Expression of a recombinant anti-programed cell death 1 antibody in the mammary gland of transgenic mice
Published in Preparative Biochemistry & Biotechnology, 2021
Guihua Gong, Wei Zhang, Liping Xie, Lei Xu, Shu Han, Youjia Hu
With the rapid growing of the monoclonal antibody market, reports of expression of antibodies in the milk of transgenic animals have been published increasingly. Since monoclonal antibodies contain a heavy chain and a light chain, two constructs containing the genes encoding both chains were used simultaneously for their expression in transgenic animals. The highest expression level of monoclonal antibodies reported in transgenic mice is 32 g/L using the vector pBC1, a plasmid marketed by Invitrogen for recombinant protein production in transgenic animals.

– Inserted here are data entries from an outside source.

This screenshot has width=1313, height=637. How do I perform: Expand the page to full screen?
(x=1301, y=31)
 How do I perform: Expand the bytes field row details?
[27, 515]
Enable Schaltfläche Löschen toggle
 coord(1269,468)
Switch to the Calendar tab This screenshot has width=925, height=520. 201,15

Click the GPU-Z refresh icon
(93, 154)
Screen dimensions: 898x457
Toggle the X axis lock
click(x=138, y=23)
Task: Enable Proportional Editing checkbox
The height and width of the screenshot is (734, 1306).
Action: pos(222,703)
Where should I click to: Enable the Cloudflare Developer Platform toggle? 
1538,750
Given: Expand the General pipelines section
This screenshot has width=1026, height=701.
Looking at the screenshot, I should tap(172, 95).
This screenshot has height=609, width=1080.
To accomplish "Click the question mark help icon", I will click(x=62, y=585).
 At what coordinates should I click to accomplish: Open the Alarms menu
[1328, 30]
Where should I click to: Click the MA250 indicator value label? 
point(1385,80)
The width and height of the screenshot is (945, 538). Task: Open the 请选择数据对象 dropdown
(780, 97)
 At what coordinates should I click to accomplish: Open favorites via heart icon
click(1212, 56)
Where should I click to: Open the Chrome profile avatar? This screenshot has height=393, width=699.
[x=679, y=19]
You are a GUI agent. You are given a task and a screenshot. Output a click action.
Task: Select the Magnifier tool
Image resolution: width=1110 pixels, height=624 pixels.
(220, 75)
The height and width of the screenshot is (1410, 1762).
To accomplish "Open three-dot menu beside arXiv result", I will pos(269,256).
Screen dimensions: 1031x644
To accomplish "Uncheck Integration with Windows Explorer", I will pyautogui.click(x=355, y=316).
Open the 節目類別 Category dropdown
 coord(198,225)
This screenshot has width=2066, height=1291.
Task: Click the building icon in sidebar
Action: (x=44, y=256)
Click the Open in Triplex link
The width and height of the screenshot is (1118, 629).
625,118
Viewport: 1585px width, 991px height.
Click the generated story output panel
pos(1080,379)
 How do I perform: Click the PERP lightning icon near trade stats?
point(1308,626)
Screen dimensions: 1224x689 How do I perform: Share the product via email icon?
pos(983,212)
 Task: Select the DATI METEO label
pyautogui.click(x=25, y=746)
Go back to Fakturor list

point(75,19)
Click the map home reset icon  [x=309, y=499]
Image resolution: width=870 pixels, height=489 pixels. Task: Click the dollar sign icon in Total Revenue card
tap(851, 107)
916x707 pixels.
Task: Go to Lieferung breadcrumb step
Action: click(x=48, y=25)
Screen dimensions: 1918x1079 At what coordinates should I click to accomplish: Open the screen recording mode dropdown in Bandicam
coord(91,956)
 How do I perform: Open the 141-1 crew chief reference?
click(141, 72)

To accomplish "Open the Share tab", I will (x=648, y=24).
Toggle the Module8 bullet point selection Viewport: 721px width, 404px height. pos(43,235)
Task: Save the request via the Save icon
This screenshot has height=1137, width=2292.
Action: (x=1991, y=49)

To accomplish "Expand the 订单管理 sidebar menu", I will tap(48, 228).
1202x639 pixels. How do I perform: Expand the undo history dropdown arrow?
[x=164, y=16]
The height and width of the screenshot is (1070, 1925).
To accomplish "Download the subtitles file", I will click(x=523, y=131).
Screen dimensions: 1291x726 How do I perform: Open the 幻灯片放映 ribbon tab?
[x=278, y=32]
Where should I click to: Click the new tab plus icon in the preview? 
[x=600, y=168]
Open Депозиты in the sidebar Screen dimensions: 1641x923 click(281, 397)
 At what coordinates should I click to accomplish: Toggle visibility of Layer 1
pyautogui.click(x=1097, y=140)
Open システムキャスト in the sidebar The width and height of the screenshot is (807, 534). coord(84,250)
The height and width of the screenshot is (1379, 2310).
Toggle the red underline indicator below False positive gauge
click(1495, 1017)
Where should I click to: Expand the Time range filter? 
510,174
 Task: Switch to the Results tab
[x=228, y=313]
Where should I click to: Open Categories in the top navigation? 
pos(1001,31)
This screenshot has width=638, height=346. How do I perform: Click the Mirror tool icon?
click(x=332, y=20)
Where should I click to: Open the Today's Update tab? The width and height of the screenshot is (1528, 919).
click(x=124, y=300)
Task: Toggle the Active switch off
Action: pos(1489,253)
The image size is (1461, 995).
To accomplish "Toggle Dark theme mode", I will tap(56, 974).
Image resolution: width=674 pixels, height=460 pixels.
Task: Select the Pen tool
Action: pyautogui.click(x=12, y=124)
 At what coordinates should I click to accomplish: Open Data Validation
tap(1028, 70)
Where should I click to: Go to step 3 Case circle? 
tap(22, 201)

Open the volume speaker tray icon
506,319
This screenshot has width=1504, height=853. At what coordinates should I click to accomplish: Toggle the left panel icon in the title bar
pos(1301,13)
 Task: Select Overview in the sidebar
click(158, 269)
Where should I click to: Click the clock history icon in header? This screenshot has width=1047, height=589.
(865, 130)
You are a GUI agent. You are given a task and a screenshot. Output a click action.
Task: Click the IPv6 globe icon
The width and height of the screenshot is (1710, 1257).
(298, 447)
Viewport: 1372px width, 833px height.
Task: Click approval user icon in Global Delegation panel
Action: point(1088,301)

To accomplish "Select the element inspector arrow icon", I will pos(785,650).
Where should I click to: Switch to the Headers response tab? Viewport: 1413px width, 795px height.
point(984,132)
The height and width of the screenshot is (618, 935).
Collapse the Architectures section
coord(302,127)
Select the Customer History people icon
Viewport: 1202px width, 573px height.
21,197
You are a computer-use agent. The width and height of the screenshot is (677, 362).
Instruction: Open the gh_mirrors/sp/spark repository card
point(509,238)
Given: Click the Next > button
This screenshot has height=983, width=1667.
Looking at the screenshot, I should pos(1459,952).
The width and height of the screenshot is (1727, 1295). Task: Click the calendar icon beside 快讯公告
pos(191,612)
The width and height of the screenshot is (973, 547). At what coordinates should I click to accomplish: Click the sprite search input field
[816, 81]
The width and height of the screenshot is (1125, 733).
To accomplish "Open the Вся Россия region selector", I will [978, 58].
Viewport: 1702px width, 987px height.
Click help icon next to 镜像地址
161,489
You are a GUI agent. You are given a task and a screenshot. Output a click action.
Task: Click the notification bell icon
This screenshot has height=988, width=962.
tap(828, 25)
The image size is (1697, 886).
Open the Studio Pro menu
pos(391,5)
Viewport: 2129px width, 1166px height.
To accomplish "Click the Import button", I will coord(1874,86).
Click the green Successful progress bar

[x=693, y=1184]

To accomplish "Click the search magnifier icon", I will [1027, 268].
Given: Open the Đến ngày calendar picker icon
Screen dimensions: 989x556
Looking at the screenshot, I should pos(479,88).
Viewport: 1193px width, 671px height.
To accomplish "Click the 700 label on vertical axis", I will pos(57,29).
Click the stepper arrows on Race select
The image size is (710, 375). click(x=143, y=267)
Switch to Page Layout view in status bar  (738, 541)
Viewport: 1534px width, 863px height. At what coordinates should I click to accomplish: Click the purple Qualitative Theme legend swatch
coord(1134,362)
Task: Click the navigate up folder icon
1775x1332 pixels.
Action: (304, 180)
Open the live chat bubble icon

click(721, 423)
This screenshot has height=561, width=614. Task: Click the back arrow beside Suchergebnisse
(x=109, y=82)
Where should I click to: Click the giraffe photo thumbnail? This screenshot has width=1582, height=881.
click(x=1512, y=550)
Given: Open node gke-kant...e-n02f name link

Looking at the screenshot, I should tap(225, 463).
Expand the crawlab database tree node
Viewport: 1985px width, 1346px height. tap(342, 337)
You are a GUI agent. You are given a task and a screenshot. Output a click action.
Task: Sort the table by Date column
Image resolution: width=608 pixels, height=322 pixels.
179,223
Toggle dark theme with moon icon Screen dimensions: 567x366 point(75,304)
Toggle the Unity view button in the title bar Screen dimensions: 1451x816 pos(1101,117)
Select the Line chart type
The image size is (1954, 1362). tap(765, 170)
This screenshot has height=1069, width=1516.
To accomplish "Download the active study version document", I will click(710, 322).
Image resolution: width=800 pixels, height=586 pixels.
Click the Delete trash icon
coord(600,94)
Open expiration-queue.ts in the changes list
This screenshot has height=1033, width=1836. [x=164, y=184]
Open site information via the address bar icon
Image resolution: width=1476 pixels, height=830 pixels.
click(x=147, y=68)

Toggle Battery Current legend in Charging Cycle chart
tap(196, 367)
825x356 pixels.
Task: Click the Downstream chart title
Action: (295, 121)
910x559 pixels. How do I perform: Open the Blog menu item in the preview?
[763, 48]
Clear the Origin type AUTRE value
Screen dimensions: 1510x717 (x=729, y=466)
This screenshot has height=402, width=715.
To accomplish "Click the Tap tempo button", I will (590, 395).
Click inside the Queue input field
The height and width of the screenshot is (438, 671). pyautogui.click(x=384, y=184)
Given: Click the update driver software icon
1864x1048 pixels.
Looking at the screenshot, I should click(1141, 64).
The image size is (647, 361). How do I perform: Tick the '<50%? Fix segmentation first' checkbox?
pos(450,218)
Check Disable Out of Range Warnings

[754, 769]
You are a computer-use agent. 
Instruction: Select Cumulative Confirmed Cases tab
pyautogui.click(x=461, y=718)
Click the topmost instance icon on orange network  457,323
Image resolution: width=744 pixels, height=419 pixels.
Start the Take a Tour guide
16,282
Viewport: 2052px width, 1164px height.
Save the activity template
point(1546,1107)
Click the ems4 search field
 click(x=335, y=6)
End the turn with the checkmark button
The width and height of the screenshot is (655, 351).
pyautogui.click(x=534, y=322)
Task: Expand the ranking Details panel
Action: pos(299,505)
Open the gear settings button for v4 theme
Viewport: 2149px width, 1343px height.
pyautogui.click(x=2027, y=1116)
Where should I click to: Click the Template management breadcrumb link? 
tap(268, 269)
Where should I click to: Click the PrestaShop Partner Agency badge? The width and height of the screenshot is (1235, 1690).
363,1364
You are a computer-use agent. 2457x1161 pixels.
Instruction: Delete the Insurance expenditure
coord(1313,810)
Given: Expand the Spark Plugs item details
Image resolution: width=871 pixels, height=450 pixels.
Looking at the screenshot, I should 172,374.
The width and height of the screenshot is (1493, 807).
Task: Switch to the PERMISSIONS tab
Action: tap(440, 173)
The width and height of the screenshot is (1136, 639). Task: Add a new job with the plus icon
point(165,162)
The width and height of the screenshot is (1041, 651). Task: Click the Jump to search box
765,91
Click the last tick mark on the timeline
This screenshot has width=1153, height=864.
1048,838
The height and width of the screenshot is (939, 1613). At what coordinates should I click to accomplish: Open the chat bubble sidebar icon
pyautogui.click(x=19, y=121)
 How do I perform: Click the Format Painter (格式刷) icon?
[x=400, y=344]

Two cassettes encoding the HC and LC of a neutralizing anti-hepatitis A virus antibody were co-microinjected at a ratio of 1:1 into pronucleus of zygotes to generate the transgenic mice.[53] Van et al.[54] reported the expression of a mouse-human chimeric anti-CD19 mAbs in transgenic mice at an approximate level of 0.5 g/L. Transgenic mice were obtained by co-injection of two separate expression cassettes containing bovine β-lactoglobulin promoter and mouse anti-CD19 variable (V) region genes which were combined with human Ig gamma1 heavy and kappa light chain constant region genes.[55] used the commercial pBC1 vector, which consists of aβ-casein promoter from goat and 2 × HS4 insulator, to express anti-CD20 mAbs in the milk of transgenic mice with an expression level of 17 g/L. The strategy of transgenic mice generation is the same as Van et al.[54] except that the variable region was derived from mouse anti-human CD20 antibody. Antibodies expressed in milk of transgenic goat was reported in Pollock et al.[56] with a level of 14 g/L. Based on their platform of transgenic goats, GTC Biotherapeutics has produced a novel chimeric anti-CD20 IgG1 named TG20, which has demonstrated a significantly higher cytotoxic activity of Rituximab. Expression levels of TG20 vary from 2 to 10 g/L among 7 independent transgenic goat lines[57]. In addition to TG20, GTC has also developed a portfolio of monoclonal antibodies for use as follow-on biologics[58]. For example, an aglycosylated anti-137 antibody was expressed in milk of transgenic goats. This antibody can be used as an antagonist of the CD137/CD137L interaction, which was involved in the treatment of inflammatory conditions including atherosclerosis and sepsis[17].